Santiago, sponsor of the treaty on the ASEAN Center for Biodiversity at the Senate, will file a resolution on Monday, calling for an inquiry, in aid of legislation, on the death of Pamana and risks to endangered Philippine species in protected areas.

"There is a disconnect between the fact that Pamana was killed in Mount Hamiguitan, and the fact that the mountain range is a protected site. If we cannot protect wildlife in what we dare call protected areas, what kind of protection are we providing?" the senator said.

The Mt. Hamiguitan Range Wildlife Sanctuary in Davao Oriental was declared a World Heritage Site in June 2014, with the UNESCO citing the area as an important habitat for the critically endangered Philippine eagle.

The Philippine Eagle Foundation (PEF), a nongovernment organization, released Pamana in the area in June, two years after taking the bird in captivity while rehabilitating it for bullet injuries sustained in April 2013.
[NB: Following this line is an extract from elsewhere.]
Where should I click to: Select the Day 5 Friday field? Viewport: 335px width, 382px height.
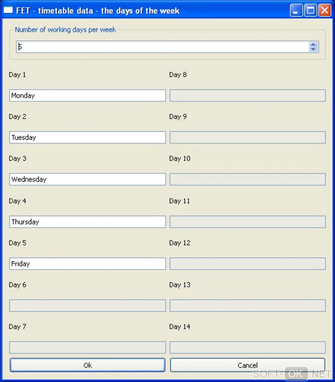(87, 264)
On August 16, the PEF launched search efforts for Pamana, after the bird's tracker signalled its death. The group found Pamana only a kilometer from the site of the bird's release, with bullet wounds that are believed to be from an airgun.

This is not the first time Santiago called for a Senate hearing on the killing of a Philippine eagle, which the International Union for the Conservation of Nature considers a critically endangered species, or at extremely high risk of extinction in the wild.

In 2013, she filed Senate Resolution No. 342, calling for an inquiry on the death of Minalwang, a Philippine eagle also shot dead months after being released into Mt. Balatukan Range in Gingoog City.

She also filed S.R. No. 1347 in May, calling for an investigation on the impact of kaingin and other prevalent forest activities on the dwindling Philippine eagle population in the forests of Samar Island.

Both resolutions have not been acted upon by the Senate committee on the environment and natural resources to which they have been referred.

"We must, on the one hand, empower local government units to strictly guard protected areas, and, on the other, make administratively liable local officials who grossly neglect to implement laws concerning protected areas," the senator said.

Santiago remains on medical leave due to her lung cancer, stage 4, but continues to perform her functions as a senator by filing bills and resolutions. She announced in July that she intends to join the presidential race in 2016 with her cancer in check.